● **PROBLEM**: Transcribe the blog post below about Zhou Yongjun and The Internationale in full, reproducing every word and line without alteration.

::: PAGE :::

Wednesday, May 13, 2009

Zhou Yongjun and The Internationale

For those of you who may not remember (or weren't born yet) back in 1989 a group of Chinese activists, comprised almost entirely of students, challenged the government to make pro-democratic reforms. It was on television and everything. They famously assembled in Tiananmen Square, with media people from around the world, and basically demanded concessions, or at least a public dialogue. What about? Basically, democratic reform to keep in step with numerous and far-reaching market reforms.

No need to ask what happened, at least in political terms for China. They crushed the 150,000 or so protesters with the military, killing about 2,500 people. It was, up until then, the saddest day in my life. I was young and felt a strong kinship with these men and women. It's still there now, that feeling, but it's more about being comrades. The cruel, draconian Chinese reaction was shocking to me then, and made me very angry. And as I said, deep sadness followed. Today, looking back, it touches me as I recall the feeling of optimism among radicals here for their comrades overseas. But I should have known.

::: RECORDED INFORMATION :::

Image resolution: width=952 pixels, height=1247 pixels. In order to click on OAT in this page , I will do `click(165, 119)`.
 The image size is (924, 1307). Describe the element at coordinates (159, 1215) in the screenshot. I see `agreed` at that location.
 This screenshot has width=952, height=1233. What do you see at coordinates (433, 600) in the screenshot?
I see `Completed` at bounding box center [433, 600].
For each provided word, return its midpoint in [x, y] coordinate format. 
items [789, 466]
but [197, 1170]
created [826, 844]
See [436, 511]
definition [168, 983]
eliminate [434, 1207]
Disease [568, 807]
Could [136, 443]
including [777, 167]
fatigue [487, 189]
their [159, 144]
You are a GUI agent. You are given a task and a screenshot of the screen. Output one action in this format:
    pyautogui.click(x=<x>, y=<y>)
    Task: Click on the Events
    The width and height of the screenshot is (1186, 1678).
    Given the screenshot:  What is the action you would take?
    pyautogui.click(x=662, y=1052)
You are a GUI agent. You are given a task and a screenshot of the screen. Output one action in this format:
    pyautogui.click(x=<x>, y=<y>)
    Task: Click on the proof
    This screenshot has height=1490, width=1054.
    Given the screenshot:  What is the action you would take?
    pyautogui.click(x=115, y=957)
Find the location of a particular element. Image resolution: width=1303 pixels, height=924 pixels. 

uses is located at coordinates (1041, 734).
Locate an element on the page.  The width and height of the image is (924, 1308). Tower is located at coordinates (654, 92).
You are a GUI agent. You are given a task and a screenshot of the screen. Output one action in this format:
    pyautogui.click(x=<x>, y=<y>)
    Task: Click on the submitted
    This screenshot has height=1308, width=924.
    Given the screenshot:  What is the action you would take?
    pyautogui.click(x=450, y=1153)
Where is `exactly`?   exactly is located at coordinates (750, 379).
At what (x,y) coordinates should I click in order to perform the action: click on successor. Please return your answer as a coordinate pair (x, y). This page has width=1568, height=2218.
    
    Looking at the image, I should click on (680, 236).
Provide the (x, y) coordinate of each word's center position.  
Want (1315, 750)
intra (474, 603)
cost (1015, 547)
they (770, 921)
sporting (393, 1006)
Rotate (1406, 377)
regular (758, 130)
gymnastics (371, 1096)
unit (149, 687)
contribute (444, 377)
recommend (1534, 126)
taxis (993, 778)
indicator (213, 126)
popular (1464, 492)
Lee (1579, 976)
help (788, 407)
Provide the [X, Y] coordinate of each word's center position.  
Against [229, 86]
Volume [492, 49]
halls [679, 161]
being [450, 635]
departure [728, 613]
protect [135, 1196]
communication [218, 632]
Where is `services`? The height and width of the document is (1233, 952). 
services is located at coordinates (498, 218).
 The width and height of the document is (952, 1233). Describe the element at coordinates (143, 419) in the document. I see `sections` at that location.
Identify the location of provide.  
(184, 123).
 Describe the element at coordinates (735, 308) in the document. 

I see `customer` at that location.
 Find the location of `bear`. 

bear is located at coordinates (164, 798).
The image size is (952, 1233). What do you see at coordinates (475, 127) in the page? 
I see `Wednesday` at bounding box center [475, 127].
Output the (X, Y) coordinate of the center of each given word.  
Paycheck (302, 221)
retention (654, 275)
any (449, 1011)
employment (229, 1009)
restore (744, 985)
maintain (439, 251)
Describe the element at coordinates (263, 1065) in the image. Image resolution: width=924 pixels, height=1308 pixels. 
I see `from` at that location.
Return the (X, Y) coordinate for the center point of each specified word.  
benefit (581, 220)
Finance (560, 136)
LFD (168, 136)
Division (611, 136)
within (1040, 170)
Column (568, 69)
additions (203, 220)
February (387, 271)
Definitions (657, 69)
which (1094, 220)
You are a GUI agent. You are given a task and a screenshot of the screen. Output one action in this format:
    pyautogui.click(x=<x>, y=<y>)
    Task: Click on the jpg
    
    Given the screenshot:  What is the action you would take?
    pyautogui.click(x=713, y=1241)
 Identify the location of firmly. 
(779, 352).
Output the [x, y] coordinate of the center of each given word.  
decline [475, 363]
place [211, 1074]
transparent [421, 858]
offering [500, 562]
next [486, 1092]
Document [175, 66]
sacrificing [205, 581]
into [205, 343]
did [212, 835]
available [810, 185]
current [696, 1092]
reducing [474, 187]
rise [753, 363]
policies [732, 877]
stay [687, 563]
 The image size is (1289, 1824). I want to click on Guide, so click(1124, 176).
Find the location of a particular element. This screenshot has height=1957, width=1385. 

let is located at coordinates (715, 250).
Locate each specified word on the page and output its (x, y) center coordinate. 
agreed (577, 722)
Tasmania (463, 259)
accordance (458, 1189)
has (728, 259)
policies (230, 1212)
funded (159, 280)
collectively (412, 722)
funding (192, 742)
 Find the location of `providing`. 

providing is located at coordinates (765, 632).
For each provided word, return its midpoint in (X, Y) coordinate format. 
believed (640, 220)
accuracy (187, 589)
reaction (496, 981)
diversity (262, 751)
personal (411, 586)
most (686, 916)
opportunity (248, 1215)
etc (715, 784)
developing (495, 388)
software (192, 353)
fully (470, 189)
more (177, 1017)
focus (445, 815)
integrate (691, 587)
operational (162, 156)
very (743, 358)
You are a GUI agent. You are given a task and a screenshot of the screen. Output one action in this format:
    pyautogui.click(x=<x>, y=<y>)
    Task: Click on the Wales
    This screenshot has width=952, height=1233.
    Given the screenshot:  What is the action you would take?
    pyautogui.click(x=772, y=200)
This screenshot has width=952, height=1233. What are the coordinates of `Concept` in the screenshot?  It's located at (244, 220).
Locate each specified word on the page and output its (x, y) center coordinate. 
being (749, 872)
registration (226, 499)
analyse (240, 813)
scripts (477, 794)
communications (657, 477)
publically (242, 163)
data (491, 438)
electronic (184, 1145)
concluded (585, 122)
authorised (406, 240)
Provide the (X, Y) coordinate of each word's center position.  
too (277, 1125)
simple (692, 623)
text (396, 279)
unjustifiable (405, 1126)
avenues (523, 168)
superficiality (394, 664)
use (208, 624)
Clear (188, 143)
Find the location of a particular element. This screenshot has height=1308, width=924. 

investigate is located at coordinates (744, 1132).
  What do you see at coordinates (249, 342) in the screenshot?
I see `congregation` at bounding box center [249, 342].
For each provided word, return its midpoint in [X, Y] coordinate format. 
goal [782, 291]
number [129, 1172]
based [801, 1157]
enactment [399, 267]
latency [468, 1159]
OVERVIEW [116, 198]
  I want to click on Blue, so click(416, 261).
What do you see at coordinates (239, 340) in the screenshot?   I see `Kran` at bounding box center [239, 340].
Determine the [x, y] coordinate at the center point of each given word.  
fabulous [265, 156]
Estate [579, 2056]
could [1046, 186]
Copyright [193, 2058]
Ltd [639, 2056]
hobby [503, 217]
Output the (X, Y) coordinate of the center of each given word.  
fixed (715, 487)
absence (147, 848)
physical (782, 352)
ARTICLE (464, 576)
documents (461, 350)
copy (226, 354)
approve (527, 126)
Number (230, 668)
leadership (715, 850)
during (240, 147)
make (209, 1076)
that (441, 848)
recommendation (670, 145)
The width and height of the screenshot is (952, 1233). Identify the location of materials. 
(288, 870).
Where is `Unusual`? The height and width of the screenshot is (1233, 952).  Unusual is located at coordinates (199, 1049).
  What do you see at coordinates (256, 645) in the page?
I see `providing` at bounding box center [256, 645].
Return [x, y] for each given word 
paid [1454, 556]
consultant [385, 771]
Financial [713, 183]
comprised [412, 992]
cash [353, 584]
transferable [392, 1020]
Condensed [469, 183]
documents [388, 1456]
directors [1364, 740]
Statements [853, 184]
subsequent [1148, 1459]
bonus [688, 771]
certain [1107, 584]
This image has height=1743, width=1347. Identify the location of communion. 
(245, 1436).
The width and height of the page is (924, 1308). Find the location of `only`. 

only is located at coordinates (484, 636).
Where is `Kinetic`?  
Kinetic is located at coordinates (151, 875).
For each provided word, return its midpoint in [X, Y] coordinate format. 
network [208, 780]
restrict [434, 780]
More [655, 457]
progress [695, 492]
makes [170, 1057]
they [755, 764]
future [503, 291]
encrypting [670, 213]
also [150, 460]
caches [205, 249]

:::

● **TASK RESULT**:
Wednesday, May 13, 2009

Zhou Yongjun and The Internationale

For those of you who may not remember (or weren't born yet) back in 1989 a group of Chinese activists, comprised almost entirely of students, challenged the government to make pro-democratic reforms. It was on television and everything. They famously assembled in Tiananmen Square, with media people from around the world, and basically demanded concessions, or at least a public dialogue. What about? Basically, democratic reform to keep in step with numerous and far-reaching market reforms.

No need to ask what happened, at least in political terms for China. They crushed the 150,000 or so protesters with the military, killing about 2,500 people. It was, up until then, the saddest day in my life. I was young and felt a strong kinship with these men and women. It's still there now, that feeling, but it's more about being comrades. The cruel, draconian Chinese reaction was shocking to me then, and made me very angry. And as I said, deep sadness followed. Today, looking back, it touches me as I recall the feeling of optimism among radicals here for their comrades overseas. But I should have known.